Stored items:
= = = = =

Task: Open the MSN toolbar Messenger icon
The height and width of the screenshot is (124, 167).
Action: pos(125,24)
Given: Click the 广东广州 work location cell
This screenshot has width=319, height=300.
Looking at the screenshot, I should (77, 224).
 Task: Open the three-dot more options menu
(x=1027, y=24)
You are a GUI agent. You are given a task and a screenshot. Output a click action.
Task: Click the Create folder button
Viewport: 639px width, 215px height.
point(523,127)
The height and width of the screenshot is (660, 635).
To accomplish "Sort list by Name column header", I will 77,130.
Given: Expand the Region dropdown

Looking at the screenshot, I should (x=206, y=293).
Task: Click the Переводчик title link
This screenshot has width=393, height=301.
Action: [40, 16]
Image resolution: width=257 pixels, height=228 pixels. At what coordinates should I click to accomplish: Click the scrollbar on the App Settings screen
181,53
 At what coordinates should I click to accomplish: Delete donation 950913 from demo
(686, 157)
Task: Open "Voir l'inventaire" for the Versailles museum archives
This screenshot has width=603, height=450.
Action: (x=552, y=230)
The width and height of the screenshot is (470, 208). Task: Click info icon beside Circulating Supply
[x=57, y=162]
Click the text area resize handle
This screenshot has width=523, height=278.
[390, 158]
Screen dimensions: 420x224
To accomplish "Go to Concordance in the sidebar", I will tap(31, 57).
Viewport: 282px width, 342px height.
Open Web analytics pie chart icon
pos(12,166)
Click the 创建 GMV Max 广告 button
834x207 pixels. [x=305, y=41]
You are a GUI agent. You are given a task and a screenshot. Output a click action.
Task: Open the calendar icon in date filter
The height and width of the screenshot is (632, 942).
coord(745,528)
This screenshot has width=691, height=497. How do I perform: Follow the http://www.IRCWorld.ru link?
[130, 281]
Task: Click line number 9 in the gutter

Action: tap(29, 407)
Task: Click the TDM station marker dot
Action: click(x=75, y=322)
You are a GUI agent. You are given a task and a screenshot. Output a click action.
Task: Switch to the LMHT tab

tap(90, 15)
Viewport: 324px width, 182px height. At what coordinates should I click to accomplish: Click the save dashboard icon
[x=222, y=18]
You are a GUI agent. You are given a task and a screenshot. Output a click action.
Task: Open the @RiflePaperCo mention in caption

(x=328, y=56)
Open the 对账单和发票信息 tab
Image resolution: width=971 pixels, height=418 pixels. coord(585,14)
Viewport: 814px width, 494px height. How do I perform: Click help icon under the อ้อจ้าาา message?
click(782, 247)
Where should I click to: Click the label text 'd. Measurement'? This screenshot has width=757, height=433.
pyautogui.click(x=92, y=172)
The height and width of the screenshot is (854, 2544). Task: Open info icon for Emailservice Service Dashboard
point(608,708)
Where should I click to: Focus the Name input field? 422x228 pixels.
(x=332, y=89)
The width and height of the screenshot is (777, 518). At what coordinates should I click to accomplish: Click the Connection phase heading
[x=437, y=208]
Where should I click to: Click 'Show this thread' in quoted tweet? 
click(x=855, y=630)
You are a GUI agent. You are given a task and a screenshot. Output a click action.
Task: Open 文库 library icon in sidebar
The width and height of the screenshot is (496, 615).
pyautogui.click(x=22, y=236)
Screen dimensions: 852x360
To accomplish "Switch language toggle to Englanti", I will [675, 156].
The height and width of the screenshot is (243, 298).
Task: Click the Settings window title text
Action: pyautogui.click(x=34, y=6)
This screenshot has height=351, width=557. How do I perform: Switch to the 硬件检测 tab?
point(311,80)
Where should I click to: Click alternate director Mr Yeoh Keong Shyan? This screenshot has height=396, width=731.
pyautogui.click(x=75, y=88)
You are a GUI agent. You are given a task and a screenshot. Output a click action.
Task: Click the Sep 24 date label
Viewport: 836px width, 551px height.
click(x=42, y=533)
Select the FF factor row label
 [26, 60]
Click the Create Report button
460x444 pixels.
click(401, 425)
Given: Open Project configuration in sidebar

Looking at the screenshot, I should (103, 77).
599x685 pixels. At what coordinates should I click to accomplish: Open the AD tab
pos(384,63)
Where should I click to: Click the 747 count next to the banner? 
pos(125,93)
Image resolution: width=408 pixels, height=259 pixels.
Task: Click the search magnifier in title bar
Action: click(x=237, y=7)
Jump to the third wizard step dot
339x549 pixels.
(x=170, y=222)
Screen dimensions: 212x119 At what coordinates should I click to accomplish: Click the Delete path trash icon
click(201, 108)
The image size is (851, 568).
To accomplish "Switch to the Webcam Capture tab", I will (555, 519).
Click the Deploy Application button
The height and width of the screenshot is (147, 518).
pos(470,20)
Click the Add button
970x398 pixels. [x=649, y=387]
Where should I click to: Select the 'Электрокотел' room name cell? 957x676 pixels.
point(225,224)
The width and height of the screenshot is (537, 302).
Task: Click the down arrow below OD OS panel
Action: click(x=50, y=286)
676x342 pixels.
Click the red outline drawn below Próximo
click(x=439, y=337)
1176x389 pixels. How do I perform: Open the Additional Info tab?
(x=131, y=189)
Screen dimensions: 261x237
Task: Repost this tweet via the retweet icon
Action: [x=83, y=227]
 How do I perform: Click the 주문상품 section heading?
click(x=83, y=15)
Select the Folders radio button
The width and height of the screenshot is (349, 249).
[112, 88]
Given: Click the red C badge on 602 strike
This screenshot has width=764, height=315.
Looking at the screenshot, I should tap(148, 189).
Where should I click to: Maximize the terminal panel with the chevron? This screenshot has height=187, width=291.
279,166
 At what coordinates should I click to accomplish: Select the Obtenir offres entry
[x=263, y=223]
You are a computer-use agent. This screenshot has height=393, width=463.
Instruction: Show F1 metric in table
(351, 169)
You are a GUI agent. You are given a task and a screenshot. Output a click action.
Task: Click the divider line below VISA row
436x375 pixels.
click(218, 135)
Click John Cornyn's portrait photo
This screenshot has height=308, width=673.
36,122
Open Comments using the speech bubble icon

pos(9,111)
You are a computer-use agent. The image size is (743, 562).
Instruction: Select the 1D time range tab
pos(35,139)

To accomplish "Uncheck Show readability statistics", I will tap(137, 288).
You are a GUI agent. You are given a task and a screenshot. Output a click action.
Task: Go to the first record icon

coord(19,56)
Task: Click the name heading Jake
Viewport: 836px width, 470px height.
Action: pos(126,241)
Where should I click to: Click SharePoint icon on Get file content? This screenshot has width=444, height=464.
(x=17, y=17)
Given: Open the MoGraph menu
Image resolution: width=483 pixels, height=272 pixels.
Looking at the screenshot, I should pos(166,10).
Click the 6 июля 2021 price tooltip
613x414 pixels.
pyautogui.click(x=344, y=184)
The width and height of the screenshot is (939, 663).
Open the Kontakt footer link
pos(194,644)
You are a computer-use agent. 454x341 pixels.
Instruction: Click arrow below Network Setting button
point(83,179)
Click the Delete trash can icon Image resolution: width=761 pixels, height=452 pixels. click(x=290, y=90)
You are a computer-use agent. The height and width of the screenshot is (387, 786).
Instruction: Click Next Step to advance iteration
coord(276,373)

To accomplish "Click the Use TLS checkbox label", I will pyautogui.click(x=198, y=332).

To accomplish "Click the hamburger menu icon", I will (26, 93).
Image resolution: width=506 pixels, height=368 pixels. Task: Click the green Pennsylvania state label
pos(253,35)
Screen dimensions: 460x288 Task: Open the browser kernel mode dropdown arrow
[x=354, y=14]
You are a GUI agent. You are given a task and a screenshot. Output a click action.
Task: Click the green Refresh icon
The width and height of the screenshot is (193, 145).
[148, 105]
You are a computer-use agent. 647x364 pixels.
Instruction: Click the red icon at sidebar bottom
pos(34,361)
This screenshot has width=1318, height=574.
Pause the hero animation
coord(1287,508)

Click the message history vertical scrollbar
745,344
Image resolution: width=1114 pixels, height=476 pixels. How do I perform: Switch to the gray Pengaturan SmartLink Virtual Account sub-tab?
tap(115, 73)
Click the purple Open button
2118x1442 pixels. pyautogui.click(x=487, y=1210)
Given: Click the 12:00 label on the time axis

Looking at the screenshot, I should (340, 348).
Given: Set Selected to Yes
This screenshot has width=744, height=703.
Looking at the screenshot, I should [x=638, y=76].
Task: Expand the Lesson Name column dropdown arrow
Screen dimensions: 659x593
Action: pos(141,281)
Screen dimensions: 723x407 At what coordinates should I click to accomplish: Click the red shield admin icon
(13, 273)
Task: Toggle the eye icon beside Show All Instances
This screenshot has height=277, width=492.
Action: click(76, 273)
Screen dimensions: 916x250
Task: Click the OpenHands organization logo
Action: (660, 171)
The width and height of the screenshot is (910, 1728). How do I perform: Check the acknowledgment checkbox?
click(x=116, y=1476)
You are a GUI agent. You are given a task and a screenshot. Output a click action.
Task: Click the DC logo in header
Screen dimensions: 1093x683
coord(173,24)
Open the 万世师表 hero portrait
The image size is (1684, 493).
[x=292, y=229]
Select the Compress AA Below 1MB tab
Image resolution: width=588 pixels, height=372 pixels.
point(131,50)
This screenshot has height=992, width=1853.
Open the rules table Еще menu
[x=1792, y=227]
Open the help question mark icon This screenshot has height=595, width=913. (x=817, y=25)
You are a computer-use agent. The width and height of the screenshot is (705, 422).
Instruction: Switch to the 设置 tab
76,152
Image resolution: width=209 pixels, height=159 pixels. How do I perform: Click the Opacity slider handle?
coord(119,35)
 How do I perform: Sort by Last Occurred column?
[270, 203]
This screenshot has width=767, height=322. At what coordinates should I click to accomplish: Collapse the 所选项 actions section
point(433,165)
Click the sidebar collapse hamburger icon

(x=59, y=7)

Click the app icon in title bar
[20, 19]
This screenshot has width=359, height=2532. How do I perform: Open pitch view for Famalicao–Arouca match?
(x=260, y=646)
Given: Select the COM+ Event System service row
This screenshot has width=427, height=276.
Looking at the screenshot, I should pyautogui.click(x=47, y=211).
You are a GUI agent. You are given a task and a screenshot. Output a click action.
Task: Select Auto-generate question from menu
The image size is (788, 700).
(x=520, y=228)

= = = = =

**Exercise prompt:** Filter the records down to the lines that contain the string "portrait", and copy those lines.

**Result for this exercise:**
Click John Cornyn's portrait photo
Open the 万世师表 hero portrait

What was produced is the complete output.